Tajik authorities recently detained journalists Abdusattor Pirmuhammadzoda (left) and Zavqibek Saidamini (right). (Photos from the journalists' YouTube channels)

Tajikistan authorities arrest 2 journalists who criticized other journalists’ detentions

New York, July 14, 2022 – Tajik authorities should immediately provide information on the whereabouts of journalist Zavqibek Saidamini and blogger Abdusattor Pirmuhammadzoda and ensure they are released from custody at once, the Committee to Protect Journalists said Thursday.

On the evening of July 8, plainclothes law enforcement officers in the capital, Dushanbe, detained Saidamini, according to multiple reports by U.S. Congress-funded broadcaster RFE/RL’s Tajik service, Radio Ozodi.

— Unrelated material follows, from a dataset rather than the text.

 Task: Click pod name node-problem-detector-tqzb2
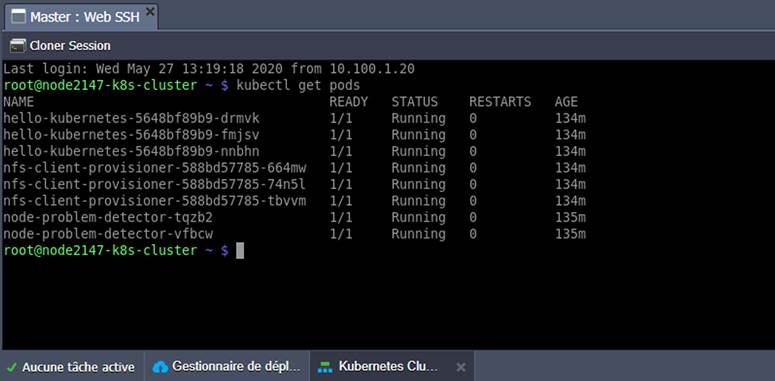coord(108,217)
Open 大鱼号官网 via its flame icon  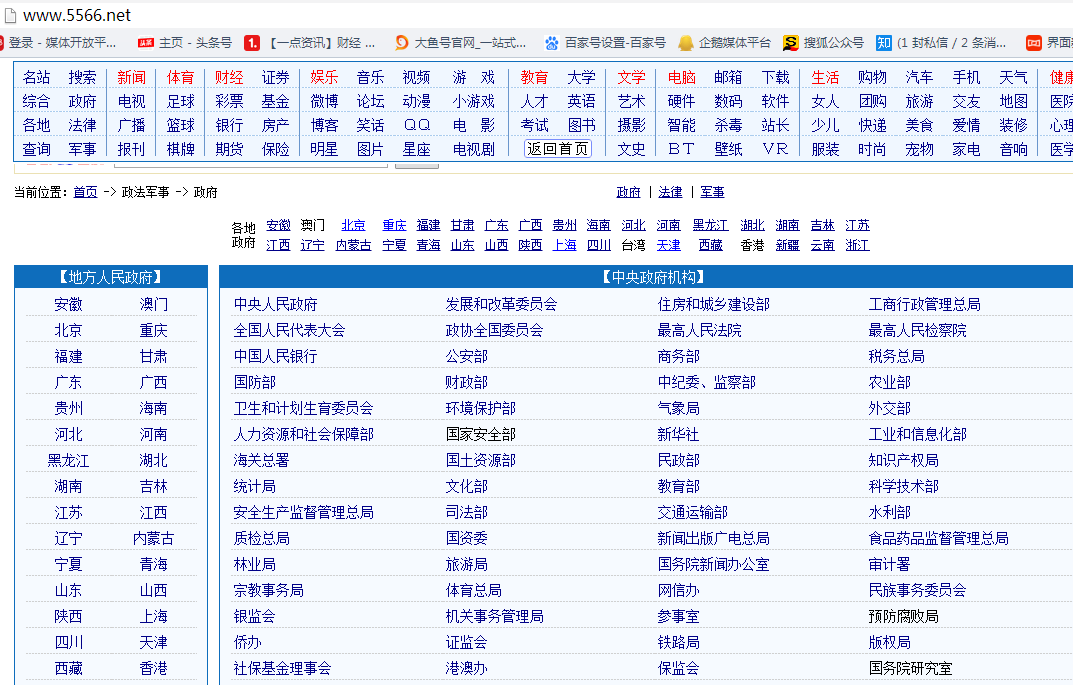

The officers took Saidamini to the Interior Ministry’s Department for Combatting Organized Crime (DCOC) in the nearby town of Vahdat, and the journalist has not been seen or heard from since, those reports said.

On July 9, DCOC officers in Vahdat summoned Pirmuhammadzoda in a follow-up from a previous session of questioning; he responded to their summons and also has not been seen since, according to reports by Radio Ozodi and the journalist’s brother, Abdukarim Pirmuhammadzoda, who spoke to CPJ by messaging app.

A DCOC officer told Pirmuhammadzoda’s family that he was placed under arrest for 10 days without telling them why, the journalist’s brother said, adding that the Dushanbe police denied that the journalist had been arrested.

Saidamini publishes commentary and reporting on his YouTube channels, which have a total of about 15,000 subscribers. His recent videos cover topics including border conflicts with Kyrgyzstan, religion, and allegations of unlawful military drafting practices.

Pirmuhammadzoda publishes his personal views on free speech and alleged government injustices on his YouTube channel, where he has about 39,000 subscribers.

Both Saidamini and Pirmuhammadzoda worked with journalists Daler Imomali and Avazmad Ghurbatov who were detained on June 15, and have published calls for their release, according to those news reports and CPJ’s review of their output.

“Tajik authorities’ failure to provide information on the whereabouts of Zavqibek Saidamini and Abdusattor Pirmuhammadzoda is wholly unacceptable and a further sign of their blatant disregard for the law while attempting to stifle discussion of inconvenient topics,” said Gulnoza Said, CPJ’s Europe and Central Asia program coordinator, in New York. “Authorities should immediately disclose Saidamini and Pirmuhammadzoda’s whereabouts and release them without delay.”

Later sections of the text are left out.